7. Let's check the CannyThreshold function, step by step:
1. First, we blur the image with a filter of kernel size 3:
blur( src_gray, detected_edges, Size(3,3) );
2. Second, we apply the OpenCV function cv::Canny :
Canny( detected_edges, detected_edges, lowThreshold, lowThreshold*ratio, kernel_size );
where the arguments are:
• detected_edges: Source image, grayscale
• detected_edges: Output of the detector (can be the same as the input)
• lowThreshold: The value entered by the user moving the Trackbar
• highThreshold: Set in the program as three times the lower threshold (following Canny's recommendation)
• kernel_size: We defined it to be 3 (the size of the Sobel kernel to be used internally)
8. We fill a dst image with zeros (meaning the image is completely black).
dst = Scalar::all(0);
9. Finally, we will use the function cv::Mat::copyTo to map only the areas of the image that are identified as edges (on a black background). cv::Mat::copyTo copy the src image onto dst.
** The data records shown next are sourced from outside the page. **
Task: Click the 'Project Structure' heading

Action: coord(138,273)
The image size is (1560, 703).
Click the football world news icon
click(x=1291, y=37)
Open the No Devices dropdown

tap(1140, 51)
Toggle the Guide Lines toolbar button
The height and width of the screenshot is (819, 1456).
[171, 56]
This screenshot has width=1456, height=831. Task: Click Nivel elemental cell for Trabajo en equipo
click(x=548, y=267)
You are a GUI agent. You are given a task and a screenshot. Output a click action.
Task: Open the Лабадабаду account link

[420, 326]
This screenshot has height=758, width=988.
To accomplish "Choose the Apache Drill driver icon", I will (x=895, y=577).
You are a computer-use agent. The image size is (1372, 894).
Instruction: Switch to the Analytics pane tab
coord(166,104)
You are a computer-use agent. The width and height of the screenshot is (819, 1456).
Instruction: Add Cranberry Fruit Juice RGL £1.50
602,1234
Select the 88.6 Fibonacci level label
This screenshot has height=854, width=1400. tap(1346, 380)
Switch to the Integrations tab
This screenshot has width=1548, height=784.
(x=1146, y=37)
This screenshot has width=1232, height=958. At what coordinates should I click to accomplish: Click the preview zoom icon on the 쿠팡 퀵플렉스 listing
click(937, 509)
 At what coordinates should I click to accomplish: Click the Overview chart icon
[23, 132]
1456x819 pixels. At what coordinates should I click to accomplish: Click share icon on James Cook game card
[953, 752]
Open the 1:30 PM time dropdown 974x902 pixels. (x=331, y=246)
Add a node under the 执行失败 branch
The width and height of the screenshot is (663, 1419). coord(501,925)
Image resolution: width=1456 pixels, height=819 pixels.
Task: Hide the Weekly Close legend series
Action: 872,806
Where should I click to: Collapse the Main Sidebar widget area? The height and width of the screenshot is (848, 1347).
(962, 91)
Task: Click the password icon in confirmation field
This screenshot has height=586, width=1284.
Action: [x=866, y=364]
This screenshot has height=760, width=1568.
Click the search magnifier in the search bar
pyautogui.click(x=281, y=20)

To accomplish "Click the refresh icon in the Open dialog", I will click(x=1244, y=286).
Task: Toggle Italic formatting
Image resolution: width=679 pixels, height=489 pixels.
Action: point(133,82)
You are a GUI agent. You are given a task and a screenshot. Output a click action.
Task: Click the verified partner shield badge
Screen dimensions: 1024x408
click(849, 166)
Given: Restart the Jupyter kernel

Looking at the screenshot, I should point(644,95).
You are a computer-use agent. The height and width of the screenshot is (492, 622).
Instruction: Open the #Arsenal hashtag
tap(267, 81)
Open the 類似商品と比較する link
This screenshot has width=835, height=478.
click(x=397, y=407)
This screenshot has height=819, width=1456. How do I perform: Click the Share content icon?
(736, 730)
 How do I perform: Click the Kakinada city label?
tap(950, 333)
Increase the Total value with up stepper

However, it will only copy the pixels in the locations where they have non-zero values. Since the output of the Canny detector is the edge contours on a black background, the resulting dst will be black in all the area but the detected edges.
src.copyTo( dst, detected_edges);
10. We display our result:
imshow( window_name, dst );

## Result

• After compiling the code above, we can run it giving as argument the path to an image. For example, using as an input the following image:

• Moving the slider, trying different threshold, we obtain the following result:

• Notice how the image is superposed to the black background on the edge regions.